My DH and I, along with my parents bought a small vacation home about 15 years ago. The plan was that we would all use it in the summers and when my parents retired they would make it their retirement home. I had no problem with that...we actually spent the first 10 years of ownership fixing it up (new roof, siding, pellet stove) just so they could use it for 3 seasons. The home is paid in full with all 4 names on the deed (mine, DH, Mom and Dad).

My Mom passed away suddenly almost 5 years ago.

So here is my question....my Dad now has a new lady friend in his life, I assume they will eventually get married. What legal rights will his new wife have to this property?
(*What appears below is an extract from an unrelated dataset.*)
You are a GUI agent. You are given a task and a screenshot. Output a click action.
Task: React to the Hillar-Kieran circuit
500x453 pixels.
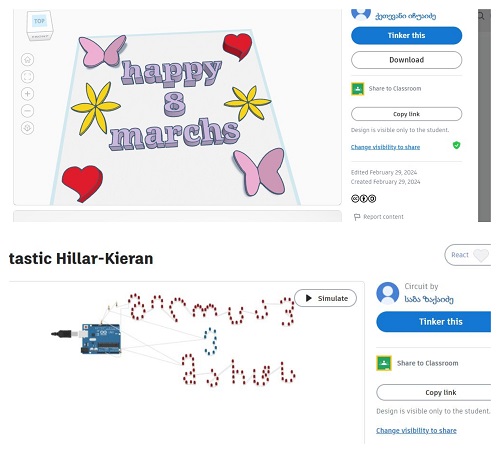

Her name is not on the deed, but if my Dad passes and she is a beneficiary , would she now be owning the property with me?

TIA everyone:flower3:
 
I would think that he could will his part to her and then she would be part owner with you.
 
It depends on how the property is held (joint tenants with rights of survivorship or tenants in common with each of you owning 1/4 undivided interest or each couple owning 1/2 undivided interest). If you own it as joint tenants with rights of survivorship, you, your husband and dad now own it. If your dad predeceases you you and your husband would now own it. If you each own an undivided 1/4 and your mom willed her share to your dad, you now own 1/4, your DH owns 1/4 and your dad owns half. He can deed a portion of his half to his new "friend" but if he leaves it the way it is, he will need to dispose of his half in his will. The best thing to do is to contact a real estate attorney in your area, bring your deed in and discuss it with him.
 
This is what happened to us. Mom deeded her land to me and 2 brothers. We are all married to our spouses. Mom decided she wanted land back so she could sell it and keep the money. Fine but our spouses each had to sign for her to get the land back so she could sell it. The lawyer said the spouses were entitled to their part it if they didn't sign the paper. Seems like if he did marry then yes she would have an interest in the land. I would just have him sign it over to you before he marries or at least have a will made up or something, but I am not a lawyer. I would definite seek legal counsel on this one, unless you don't mind sharing with dad's new wife. Don't you just love it when people give you something and then take it back later.
 

I am going to say once she marries your dad she will automatically have ownership, unless she signs a prenup excluding the home. That is my guess.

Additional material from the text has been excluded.